**WORK ITEM:**
From the records below, transcribe exactly the lines that begin at the line with "Screen dimensions: 686x961" and end at the line with "You are a computer-use agent. Viewport: 600px", both included.

**MATERIAL FOR THIS EXERCISE:**
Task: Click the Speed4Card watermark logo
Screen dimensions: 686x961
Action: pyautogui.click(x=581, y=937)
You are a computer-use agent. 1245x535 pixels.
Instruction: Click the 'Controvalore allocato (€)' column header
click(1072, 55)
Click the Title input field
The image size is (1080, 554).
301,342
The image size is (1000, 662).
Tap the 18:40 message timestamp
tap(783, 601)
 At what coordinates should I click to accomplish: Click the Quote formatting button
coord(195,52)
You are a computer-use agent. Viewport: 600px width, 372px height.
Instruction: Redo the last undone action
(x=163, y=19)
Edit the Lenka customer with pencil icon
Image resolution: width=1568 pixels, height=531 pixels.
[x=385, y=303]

---

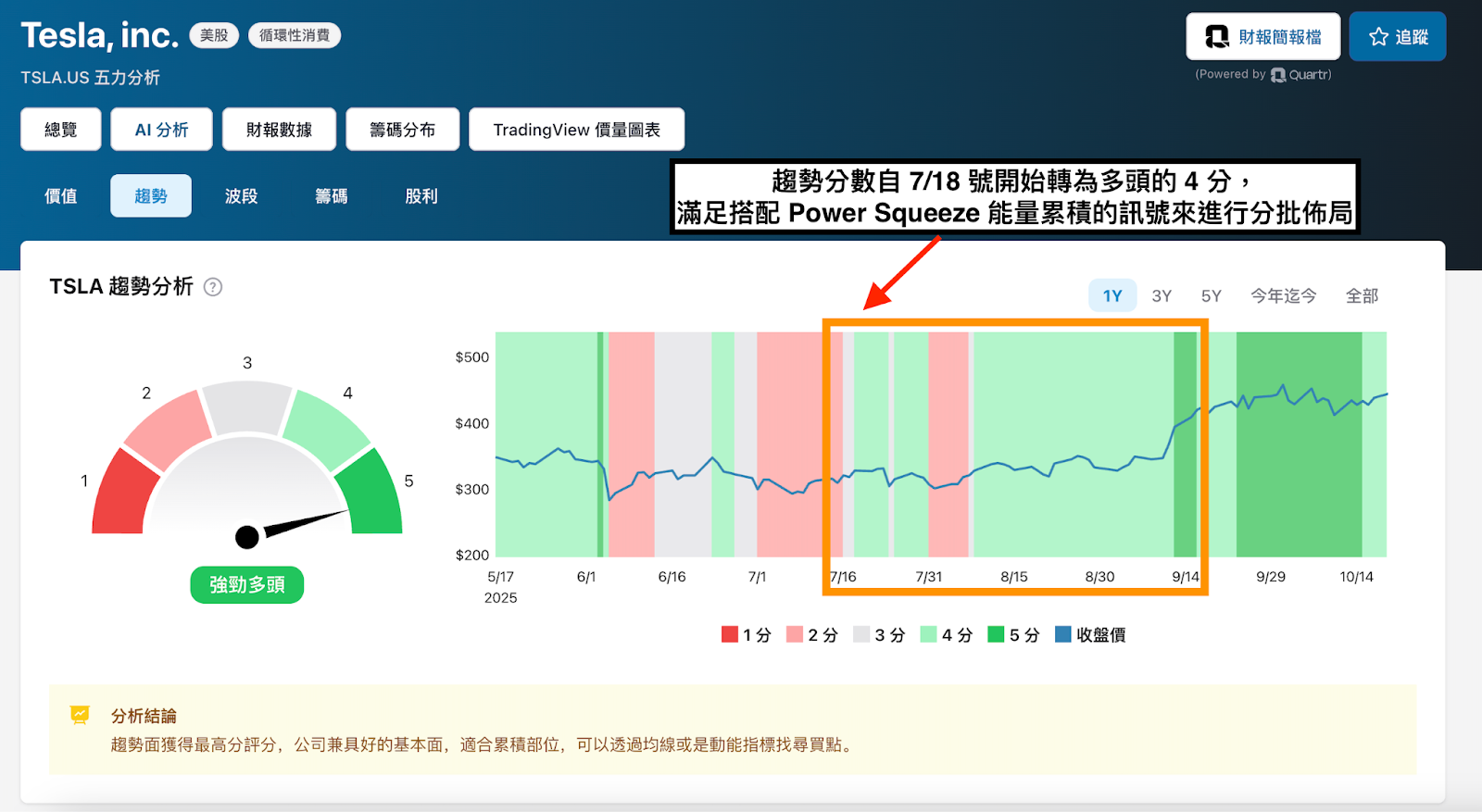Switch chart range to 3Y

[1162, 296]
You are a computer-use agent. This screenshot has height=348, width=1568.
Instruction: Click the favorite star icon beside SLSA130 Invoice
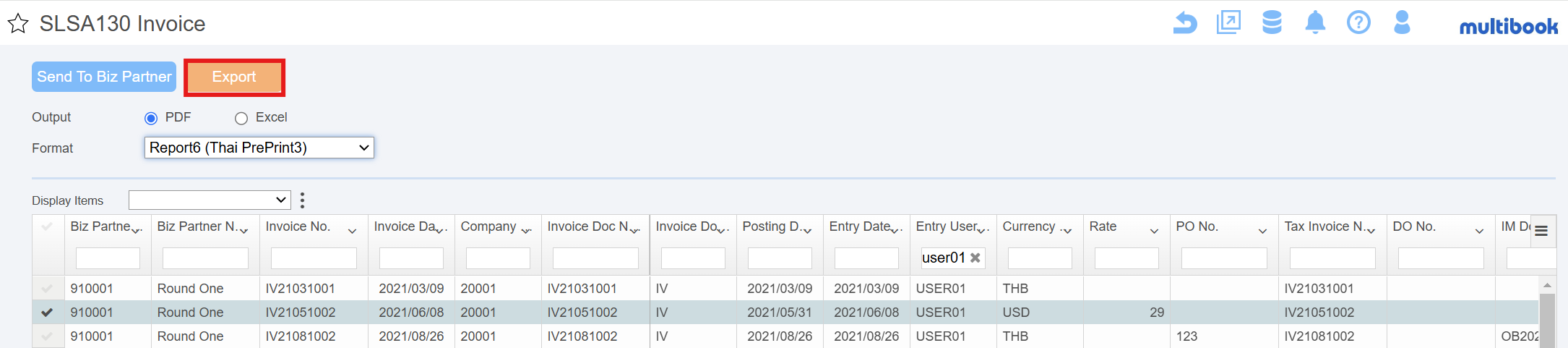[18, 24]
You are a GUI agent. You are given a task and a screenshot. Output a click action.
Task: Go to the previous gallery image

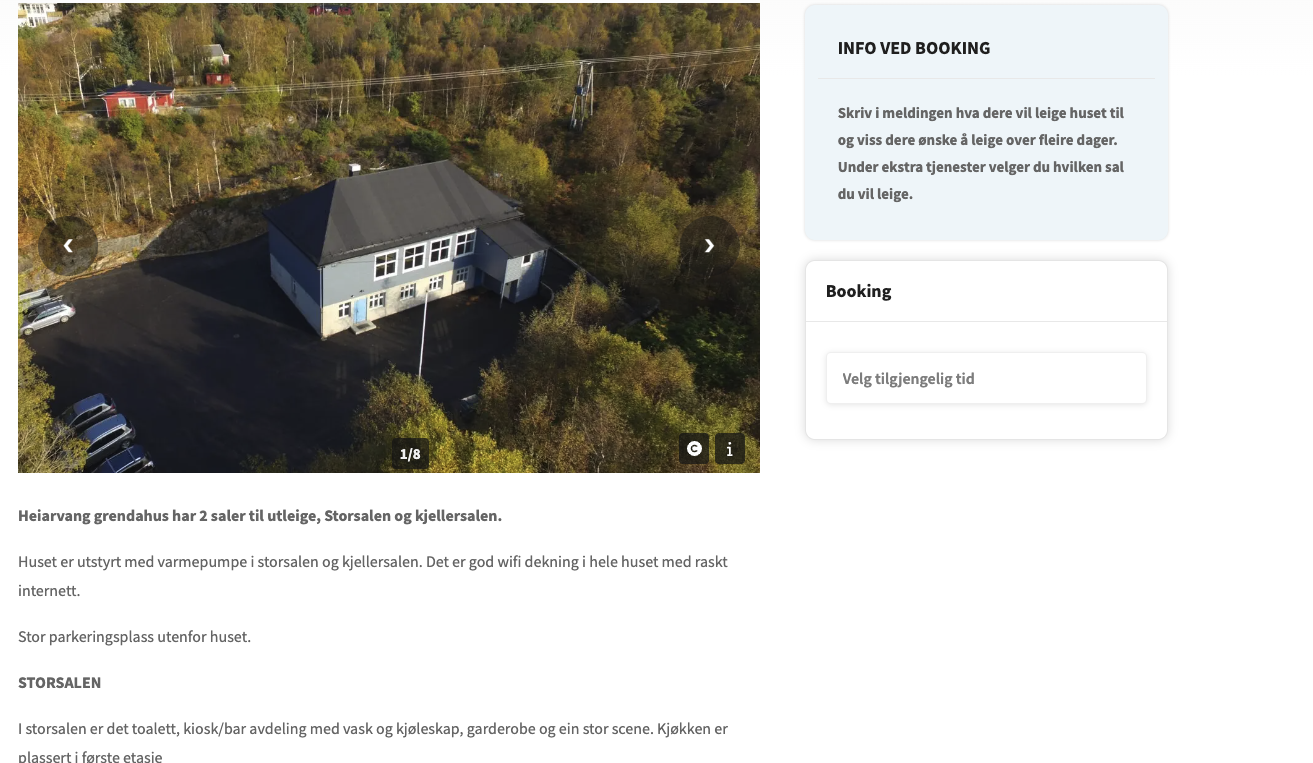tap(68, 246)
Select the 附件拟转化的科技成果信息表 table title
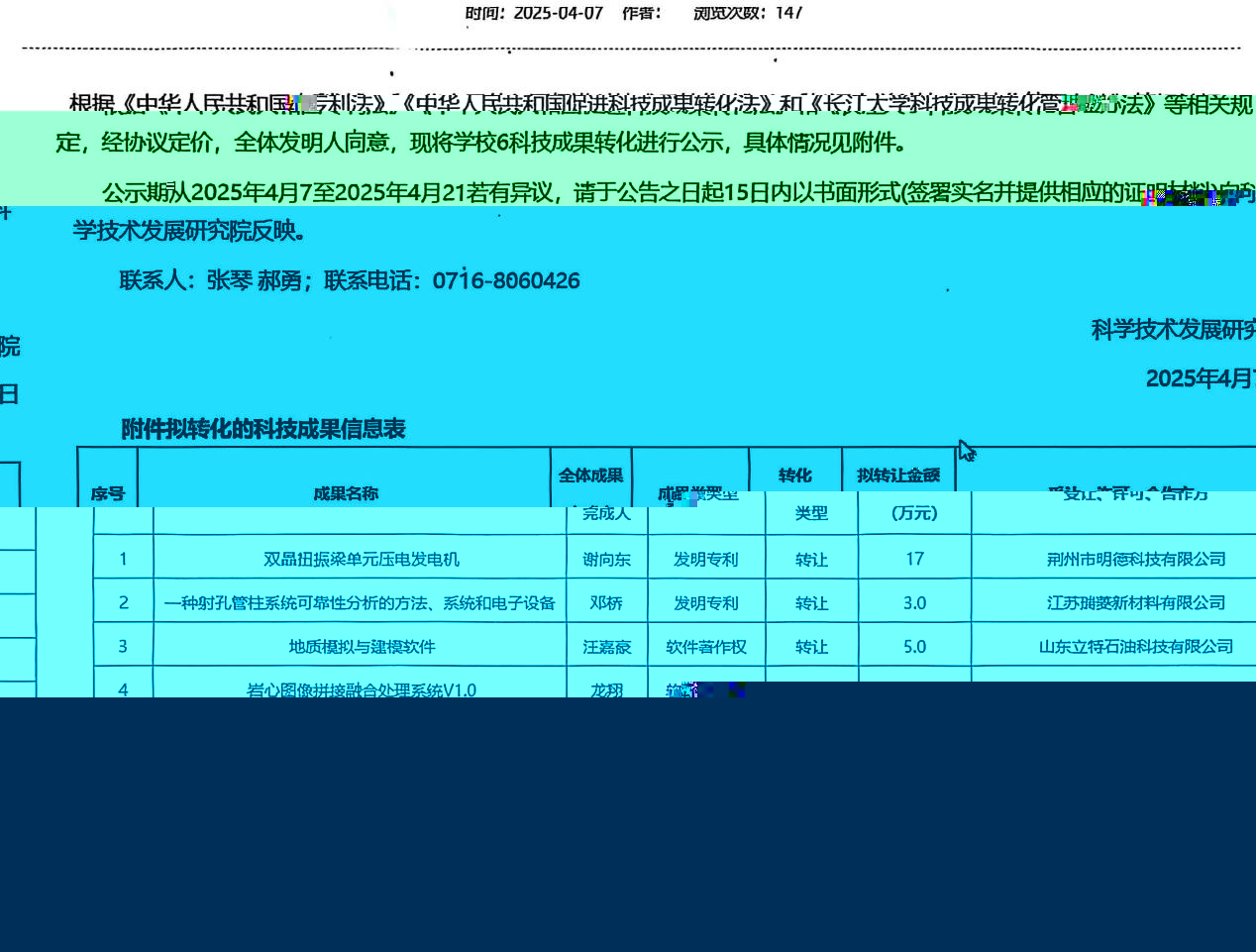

**RESULT:**
Screen dimensions: 686x961
Action: pyautogui.click(x=581, y=937)
You are a computer-use agent. 1245x535 pixels.
Instruction: Click the 'Controvalore allocato (€)' column header
click(1072, 55)
Click the Title input field
The image size is (1080, 554).
301,342
The image size is (1000, 662).
Tap the 18:40 message timestamp
tap(783, 601)
 At what coordinates should I click to accomplish: Click the Quote formatting button
coord(195,52)
You are a computer-use agent. Viewport: 600px width, 372px height.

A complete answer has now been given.